Background

Other than more recent success with new generation stent retriever endovascular interventions [14], identifying neuro- or vasculo-protective strategies that improve upon thrombolysis with intravenous rt-PA (alteplase) have been mostly failures, with considerable resources expended on negative trials [5, 6]. Early phase trials of most of the ultimately unsuccessful agents or approaches appeared promising [7, 8]. Our prior work identified the contribution in smaller, early phase trials of baseline imbalances, unrepresentative control populations, and non-random noise distributions that invalidates the use of statistical correction to adjust for these factors [6]. The result is false-positive identification of treatments destined to fail. We also proposed the potential opposite scenario in which imbalances that favored better outcomes in the placebo arm may have generated false-negative results [9], missing an opportunity to identify a potential beneficial agent.
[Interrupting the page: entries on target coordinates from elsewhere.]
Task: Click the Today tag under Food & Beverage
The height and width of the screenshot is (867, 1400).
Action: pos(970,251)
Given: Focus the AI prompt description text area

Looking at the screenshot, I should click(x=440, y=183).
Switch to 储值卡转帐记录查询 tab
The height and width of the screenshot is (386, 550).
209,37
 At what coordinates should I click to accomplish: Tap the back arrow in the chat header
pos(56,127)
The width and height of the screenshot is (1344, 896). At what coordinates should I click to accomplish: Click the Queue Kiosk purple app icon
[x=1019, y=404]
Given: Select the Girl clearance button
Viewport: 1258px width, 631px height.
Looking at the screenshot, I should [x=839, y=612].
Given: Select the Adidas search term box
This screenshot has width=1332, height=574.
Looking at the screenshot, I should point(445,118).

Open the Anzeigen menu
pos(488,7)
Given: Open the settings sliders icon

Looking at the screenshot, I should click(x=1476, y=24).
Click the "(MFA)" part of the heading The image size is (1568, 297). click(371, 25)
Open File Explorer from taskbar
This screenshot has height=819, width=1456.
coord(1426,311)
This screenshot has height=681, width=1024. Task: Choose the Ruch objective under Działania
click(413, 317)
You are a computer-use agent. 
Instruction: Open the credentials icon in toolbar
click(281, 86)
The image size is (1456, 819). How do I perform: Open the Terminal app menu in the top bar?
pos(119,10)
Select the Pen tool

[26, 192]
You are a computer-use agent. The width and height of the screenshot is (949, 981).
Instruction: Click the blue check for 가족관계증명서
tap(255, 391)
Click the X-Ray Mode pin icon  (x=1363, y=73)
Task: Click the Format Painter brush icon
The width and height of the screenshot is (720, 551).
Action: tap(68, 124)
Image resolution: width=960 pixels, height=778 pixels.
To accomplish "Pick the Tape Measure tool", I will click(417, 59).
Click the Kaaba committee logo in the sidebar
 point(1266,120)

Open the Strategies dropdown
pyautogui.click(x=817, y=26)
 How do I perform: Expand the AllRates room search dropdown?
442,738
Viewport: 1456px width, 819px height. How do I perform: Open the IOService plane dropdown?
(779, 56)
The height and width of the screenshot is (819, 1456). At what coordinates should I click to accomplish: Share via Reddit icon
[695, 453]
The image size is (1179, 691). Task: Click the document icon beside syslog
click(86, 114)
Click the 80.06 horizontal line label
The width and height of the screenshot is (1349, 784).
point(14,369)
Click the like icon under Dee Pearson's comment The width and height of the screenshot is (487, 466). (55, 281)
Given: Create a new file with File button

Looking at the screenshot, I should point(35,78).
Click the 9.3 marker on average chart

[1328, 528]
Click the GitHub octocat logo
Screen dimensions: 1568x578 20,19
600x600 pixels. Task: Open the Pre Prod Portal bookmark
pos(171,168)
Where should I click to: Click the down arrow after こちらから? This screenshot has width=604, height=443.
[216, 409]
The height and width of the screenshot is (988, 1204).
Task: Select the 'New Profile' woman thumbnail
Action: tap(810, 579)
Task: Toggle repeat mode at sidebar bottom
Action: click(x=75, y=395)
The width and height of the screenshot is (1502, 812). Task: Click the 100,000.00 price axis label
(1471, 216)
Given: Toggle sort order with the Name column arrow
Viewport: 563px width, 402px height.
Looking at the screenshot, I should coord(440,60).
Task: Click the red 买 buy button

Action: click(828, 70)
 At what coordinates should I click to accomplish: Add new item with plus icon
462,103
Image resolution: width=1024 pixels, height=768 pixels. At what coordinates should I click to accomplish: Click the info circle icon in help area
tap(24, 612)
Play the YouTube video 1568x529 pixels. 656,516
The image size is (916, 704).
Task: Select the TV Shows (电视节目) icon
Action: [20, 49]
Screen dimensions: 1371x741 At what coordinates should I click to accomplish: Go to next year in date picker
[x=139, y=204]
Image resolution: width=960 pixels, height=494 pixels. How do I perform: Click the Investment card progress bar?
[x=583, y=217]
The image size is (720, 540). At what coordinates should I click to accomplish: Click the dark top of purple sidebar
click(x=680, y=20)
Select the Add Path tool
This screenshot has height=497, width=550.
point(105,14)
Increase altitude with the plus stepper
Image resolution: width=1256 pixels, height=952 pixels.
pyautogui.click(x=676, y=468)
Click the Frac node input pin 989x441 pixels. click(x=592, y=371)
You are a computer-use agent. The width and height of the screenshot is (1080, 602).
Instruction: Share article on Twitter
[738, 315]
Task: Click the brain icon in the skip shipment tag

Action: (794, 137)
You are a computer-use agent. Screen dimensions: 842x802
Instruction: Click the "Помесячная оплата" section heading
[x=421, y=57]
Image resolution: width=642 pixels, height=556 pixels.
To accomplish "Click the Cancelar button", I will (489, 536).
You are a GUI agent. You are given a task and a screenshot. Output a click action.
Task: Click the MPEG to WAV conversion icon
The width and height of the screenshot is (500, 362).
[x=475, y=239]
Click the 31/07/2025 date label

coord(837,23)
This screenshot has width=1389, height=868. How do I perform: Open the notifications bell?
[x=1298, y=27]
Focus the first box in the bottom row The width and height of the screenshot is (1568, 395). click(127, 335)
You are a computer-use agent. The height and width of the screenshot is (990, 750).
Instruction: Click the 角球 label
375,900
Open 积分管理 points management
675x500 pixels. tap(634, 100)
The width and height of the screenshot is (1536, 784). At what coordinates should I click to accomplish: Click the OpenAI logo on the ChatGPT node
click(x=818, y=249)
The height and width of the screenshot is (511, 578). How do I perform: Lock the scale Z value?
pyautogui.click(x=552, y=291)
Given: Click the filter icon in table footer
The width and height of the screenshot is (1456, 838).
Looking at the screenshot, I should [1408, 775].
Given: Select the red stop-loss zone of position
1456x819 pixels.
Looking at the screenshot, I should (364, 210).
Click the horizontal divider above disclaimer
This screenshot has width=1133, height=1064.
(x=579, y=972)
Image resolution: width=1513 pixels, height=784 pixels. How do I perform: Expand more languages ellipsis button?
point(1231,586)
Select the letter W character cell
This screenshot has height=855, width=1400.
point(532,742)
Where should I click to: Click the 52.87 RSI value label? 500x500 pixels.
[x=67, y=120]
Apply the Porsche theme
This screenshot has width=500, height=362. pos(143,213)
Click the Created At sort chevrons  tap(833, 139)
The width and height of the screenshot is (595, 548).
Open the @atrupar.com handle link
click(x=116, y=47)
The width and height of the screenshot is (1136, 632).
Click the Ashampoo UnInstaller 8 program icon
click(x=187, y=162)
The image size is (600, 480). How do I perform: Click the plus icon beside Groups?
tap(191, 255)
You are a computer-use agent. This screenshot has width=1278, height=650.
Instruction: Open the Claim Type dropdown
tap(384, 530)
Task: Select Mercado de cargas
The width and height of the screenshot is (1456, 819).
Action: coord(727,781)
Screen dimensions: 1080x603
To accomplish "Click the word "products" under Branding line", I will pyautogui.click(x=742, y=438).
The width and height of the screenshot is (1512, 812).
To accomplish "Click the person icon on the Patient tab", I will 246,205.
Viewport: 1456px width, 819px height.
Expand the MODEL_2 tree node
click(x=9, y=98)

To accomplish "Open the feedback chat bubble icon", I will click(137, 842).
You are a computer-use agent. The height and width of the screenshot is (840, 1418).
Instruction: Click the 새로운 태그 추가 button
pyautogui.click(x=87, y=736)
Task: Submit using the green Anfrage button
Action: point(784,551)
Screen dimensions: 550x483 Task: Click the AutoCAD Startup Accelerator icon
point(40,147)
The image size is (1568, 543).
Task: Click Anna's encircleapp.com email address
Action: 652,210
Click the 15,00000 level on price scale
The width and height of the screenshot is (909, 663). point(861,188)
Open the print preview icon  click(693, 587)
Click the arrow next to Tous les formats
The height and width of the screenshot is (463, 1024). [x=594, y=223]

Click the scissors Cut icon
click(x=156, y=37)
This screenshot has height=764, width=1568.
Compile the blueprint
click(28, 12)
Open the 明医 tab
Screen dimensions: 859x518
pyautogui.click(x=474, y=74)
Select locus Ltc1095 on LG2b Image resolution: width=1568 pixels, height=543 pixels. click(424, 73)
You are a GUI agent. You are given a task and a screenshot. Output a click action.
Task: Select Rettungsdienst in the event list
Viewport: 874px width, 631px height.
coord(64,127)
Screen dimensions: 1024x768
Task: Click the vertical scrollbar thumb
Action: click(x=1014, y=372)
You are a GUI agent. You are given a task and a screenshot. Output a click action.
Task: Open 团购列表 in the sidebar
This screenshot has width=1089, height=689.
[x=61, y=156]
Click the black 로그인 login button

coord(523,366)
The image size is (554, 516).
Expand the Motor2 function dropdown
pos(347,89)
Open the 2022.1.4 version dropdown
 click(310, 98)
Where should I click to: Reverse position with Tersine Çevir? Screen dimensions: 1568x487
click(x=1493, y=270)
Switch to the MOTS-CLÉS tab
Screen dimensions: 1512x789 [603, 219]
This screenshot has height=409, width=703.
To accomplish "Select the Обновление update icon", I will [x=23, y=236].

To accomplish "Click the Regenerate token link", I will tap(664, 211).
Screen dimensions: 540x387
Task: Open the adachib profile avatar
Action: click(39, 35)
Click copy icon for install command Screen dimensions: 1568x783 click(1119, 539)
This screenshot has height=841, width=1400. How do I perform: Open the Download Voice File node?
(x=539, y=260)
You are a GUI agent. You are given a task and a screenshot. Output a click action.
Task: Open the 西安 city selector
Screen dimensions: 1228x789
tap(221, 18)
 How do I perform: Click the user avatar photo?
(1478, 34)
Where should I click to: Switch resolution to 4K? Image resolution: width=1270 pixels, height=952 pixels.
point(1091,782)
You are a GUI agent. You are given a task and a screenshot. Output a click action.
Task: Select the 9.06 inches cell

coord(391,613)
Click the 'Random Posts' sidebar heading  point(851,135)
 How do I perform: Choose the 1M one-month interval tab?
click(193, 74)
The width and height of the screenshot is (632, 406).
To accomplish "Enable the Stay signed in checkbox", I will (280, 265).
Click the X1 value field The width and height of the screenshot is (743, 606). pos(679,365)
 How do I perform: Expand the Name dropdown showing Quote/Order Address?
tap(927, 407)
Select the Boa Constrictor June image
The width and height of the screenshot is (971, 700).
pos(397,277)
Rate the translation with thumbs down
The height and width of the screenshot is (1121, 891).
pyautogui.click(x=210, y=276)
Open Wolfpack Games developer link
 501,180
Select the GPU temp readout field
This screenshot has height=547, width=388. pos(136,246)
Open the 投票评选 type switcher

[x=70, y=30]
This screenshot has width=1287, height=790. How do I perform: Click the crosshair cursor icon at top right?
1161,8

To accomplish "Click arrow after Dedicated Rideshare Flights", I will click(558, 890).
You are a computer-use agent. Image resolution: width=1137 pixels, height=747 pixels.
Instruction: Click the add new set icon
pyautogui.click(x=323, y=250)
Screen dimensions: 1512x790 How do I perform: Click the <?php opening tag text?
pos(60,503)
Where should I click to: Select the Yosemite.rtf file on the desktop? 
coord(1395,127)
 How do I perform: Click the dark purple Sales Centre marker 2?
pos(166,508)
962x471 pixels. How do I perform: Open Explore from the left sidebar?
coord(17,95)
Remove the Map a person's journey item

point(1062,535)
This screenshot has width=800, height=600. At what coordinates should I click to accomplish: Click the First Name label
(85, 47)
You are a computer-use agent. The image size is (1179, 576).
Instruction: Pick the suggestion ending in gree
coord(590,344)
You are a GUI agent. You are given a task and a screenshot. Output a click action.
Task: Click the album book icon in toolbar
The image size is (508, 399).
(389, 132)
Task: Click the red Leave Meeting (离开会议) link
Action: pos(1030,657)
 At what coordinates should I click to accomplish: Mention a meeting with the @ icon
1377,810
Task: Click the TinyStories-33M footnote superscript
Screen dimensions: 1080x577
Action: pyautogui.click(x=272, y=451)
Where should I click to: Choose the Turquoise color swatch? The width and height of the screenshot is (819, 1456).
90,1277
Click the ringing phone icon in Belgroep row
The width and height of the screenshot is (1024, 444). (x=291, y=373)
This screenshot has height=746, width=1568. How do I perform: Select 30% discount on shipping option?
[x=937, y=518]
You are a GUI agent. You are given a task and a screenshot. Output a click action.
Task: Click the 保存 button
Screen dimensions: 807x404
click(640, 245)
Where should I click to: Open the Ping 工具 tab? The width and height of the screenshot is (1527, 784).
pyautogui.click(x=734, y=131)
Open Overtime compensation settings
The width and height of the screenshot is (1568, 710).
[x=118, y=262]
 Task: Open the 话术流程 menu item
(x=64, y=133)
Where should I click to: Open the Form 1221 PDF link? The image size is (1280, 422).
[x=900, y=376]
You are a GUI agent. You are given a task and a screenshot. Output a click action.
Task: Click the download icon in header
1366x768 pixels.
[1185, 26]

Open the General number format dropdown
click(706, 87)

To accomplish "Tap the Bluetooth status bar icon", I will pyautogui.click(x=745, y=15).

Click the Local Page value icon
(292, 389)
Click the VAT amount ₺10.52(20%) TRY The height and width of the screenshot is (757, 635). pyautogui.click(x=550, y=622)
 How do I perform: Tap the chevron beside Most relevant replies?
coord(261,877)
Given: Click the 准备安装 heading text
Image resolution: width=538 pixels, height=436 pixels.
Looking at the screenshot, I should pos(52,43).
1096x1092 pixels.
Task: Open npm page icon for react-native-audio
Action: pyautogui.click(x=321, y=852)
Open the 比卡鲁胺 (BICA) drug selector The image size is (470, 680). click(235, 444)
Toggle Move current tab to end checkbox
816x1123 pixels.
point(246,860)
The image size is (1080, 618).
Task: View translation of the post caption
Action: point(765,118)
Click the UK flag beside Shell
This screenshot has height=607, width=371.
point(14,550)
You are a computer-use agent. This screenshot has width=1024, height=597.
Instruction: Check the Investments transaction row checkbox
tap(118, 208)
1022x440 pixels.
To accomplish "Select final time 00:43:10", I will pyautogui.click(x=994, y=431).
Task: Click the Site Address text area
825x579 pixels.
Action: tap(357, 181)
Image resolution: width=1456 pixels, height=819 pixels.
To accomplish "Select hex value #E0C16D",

Baseline stroke severity and age have been associated with a large proportion of the variance related to group outcomes following stroke [9, 10]. We selected these factors to develop predictive outcome models from the pooled placebo arms of randomized stroke clinical trials [9] (RCTs). We compared treatments at their own baseline NIHSS and age to generate a pseudo-control model of patients treated without tPA (pPREDICTS; pooled Placebo REsponse Dictates TReatment Success). Using this method, early phase trials, where imbalances between treatment and control arm are common [6], and clinical case series without a control arm, can compare outcomes at the study’s own baseline conditions without statistical manipulation. In addition, we developed the novel feature of generating surfaces around the function that depict the probability that the result of any individual trial is different than the control function. Unlike other statistical methods that stratify or adjust for imbalances [11, 12], no such adjustment is needed here. Our methods have been successful in identifying those early phase trials and case series testing a new therapy compared to placebo that went on to be negative in phase 3 [1315], including identifying the lack of net benefit of a heterogeneous group of endovascular interventions, a finding later confirmed in RCTs [16, 17].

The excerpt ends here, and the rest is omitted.